Monday, March 24, 2008

Snatching Defeat from the Jaws of Victory


Are the Democrats on the path to giving us a McCain administration? Noam Schreiber of the New Republic explores (and looks at parallels to the 1980 Democratic race):

The problem is that each day Clinton and Obama spend consumed with the other is a day that moves John McCain closer to the White House. McCain's biggest asset is his political brand, which evokes a straight-talking, party-bucking reformer. Among his biggest liabilities is the suspicion he inspires among conservatives thanks to these same attributes. McCain apparently plans to spend the next few months making nice with his base. But anything he accomplishes on this front clearly diminishes his swing-voter appeal and, therefore, his chances in November.

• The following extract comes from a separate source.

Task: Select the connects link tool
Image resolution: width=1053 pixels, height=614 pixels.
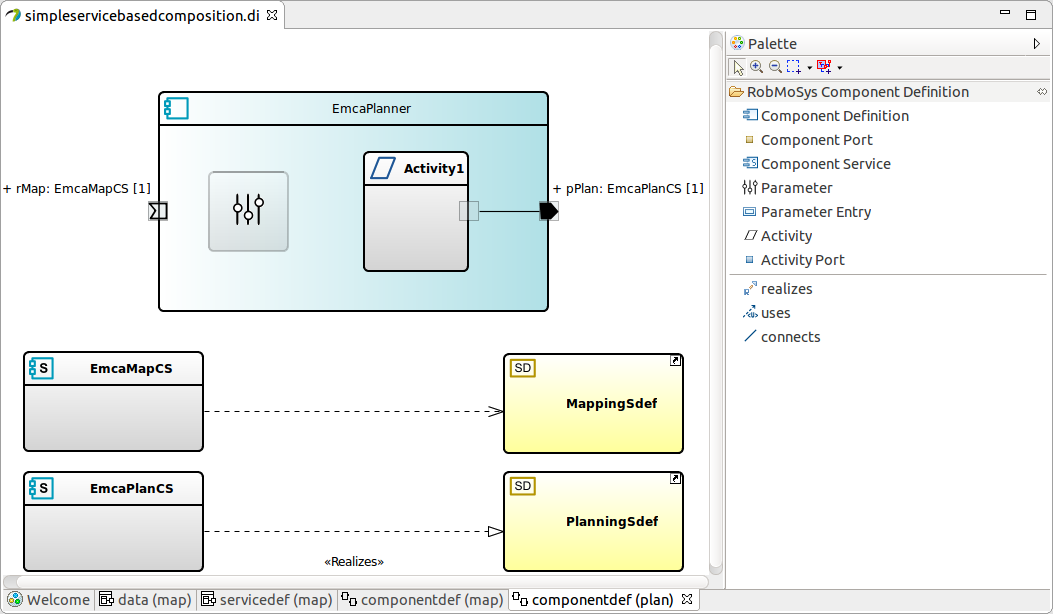Action: click(x=790, y=337)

Ideally, the Democrats would be exploiting this tension like mad. They would highlight the anti-Catholic, anti-gay ravings of John Hagee, the evangelical minister whose endorsement McCain recently accepted. They would ridicule his chumminess with supply-side Neanderthals like Jack Kemp and his flip-flop on the Bush tax cuts. They'd dwell on McCain's less-noticed association with crony-capitalists during his tenure as Commerce Committee chairman.

Instead, something close to the opposite is happening. McCain's courtship of the lunatic right and his ties to K Street have largely been hidden from view, while the Democrats' dirty laundry has been aired for swing voters. The upshot for Democrats has not been good. In late February, a Gallup poll showed Obama leading McCain among independents by 15 points. By March 6, a Newsweek poll put McCain up ten points among this group--and that was before Jeremiah Wright weighed in. Hillary went from down five to down 15 among independents during the same time.